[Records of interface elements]

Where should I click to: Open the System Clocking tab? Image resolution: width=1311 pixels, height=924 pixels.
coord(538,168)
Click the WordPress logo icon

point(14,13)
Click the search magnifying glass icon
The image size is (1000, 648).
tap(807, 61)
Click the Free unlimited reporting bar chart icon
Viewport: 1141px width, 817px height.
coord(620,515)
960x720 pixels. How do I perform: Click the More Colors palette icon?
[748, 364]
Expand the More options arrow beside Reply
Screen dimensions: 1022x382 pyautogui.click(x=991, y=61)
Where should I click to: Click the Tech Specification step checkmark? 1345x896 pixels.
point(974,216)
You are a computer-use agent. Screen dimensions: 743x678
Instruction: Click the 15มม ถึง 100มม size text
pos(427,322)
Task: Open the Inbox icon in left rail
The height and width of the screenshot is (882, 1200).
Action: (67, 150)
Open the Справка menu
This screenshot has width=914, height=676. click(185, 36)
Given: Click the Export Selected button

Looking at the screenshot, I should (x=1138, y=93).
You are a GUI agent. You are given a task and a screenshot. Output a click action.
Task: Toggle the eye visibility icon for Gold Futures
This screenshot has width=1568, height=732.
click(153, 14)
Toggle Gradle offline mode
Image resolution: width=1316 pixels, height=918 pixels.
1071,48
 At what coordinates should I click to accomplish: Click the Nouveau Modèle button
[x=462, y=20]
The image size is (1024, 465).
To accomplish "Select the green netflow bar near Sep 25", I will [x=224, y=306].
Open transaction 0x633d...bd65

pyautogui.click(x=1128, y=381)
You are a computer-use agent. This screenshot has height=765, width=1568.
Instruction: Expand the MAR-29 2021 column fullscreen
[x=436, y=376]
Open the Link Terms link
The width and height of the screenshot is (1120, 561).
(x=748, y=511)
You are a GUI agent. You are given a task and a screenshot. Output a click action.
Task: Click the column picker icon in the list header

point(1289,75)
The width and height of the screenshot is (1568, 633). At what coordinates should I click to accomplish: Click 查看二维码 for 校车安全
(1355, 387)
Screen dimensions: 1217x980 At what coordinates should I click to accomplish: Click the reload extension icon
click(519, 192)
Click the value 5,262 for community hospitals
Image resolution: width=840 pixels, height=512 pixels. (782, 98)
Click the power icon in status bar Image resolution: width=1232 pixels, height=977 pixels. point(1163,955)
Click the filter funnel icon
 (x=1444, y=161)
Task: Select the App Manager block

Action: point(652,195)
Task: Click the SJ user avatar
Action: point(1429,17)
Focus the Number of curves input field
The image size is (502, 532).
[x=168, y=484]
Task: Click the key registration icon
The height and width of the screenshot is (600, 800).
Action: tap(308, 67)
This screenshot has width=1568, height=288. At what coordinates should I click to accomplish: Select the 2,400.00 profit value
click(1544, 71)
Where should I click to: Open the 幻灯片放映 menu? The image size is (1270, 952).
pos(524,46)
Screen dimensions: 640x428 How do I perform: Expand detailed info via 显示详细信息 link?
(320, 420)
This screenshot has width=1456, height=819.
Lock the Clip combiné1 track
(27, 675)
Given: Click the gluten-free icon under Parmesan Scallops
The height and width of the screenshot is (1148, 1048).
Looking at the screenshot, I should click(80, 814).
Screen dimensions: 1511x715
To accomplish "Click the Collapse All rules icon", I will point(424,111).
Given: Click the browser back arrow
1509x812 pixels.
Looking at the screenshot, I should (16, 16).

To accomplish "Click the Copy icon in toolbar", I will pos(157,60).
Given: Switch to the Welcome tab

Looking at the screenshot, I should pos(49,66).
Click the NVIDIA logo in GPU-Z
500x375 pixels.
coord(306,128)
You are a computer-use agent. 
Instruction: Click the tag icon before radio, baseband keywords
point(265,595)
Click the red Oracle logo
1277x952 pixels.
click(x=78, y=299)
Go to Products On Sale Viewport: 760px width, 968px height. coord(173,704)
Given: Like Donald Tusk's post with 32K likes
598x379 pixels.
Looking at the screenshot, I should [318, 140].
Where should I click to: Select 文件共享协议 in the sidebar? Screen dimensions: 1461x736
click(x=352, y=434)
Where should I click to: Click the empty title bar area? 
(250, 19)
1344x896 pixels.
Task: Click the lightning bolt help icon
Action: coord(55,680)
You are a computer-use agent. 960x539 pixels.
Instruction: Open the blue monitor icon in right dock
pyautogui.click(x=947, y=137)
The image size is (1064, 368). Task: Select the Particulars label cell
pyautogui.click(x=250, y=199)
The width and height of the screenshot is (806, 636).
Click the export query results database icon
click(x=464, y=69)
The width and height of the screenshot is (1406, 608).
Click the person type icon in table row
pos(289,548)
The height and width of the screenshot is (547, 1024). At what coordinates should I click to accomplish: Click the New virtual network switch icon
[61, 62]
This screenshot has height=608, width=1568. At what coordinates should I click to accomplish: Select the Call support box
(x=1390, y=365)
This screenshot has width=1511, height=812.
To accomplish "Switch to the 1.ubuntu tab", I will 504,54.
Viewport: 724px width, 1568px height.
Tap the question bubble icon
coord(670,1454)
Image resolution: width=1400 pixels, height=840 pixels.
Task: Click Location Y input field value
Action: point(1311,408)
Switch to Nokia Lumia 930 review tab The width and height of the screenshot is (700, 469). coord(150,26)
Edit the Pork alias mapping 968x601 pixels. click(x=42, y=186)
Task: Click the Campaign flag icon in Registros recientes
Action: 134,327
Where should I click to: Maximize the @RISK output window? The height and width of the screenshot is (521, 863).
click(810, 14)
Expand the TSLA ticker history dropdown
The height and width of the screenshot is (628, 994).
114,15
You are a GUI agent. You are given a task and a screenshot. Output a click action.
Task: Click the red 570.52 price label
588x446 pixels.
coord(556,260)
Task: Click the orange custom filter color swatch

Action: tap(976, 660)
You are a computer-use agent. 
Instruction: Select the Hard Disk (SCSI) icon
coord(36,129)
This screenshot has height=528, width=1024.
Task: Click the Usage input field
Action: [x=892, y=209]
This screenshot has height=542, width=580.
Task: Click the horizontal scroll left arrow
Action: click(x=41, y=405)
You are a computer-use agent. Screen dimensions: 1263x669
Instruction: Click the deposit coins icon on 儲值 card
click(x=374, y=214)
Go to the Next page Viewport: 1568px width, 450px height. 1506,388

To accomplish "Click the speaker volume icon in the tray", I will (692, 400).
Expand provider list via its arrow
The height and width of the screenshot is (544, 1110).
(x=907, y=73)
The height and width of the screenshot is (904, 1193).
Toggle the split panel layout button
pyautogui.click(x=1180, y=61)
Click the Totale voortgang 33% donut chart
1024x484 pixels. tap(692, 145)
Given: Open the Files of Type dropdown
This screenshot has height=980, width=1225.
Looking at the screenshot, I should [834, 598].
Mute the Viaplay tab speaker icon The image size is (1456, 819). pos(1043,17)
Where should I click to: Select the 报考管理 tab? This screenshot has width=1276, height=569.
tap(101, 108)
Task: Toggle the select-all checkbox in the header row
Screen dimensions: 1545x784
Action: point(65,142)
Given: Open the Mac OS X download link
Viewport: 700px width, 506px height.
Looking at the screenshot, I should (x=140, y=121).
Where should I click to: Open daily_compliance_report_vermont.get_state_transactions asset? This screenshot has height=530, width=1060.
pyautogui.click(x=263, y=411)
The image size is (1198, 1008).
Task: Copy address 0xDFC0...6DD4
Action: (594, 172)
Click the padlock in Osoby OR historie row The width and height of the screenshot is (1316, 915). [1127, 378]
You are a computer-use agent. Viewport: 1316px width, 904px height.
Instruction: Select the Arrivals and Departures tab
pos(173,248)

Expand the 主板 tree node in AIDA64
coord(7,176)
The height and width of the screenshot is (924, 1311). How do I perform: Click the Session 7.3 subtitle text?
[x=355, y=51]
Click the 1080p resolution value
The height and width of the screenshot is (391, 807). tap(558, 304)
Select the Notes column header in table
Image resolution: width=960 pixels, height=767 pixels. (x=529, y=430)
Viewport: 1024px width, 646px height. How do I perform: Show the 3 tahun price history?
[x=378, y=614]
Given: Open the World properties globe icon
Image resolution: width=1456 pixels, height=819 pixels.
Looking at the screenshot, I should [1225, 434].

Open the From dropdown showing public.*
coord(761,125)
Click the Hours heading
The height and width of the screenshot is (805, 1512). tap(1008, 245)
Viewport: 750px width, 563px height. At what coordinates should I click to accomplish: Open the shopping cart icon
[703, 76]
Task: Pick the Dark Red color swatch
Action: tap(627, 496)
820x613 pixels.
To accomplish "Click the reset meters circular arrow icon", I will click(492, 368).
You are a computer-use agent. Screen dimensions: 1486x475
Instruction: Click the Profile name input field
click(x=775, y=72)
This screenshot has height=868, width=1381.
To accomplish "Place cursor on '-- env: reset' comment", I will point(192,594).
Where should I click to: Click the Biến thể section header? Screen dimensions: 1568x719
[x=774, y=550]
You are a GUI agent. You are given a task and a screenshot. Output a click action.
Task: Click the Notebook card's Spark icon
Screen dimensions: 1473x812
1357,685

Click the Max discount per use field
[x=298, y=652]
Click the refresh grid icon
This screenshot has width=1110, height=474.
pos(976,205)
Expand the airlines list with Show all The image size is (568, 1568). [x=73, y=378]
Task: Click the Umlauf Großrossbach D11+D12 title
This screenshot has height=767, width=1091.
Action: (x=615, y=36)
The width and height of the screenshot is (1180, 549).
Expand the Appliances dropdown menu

- _Your task_: Gather every line of the records above that contains the string "label", and copy each one out. Case counts, so a line matches only if its letters have the same capitalization.

- _Full solution_:
The image size is (1064, 368). Task: Select the Particulars label cell
Task: Click the red 570.52 price label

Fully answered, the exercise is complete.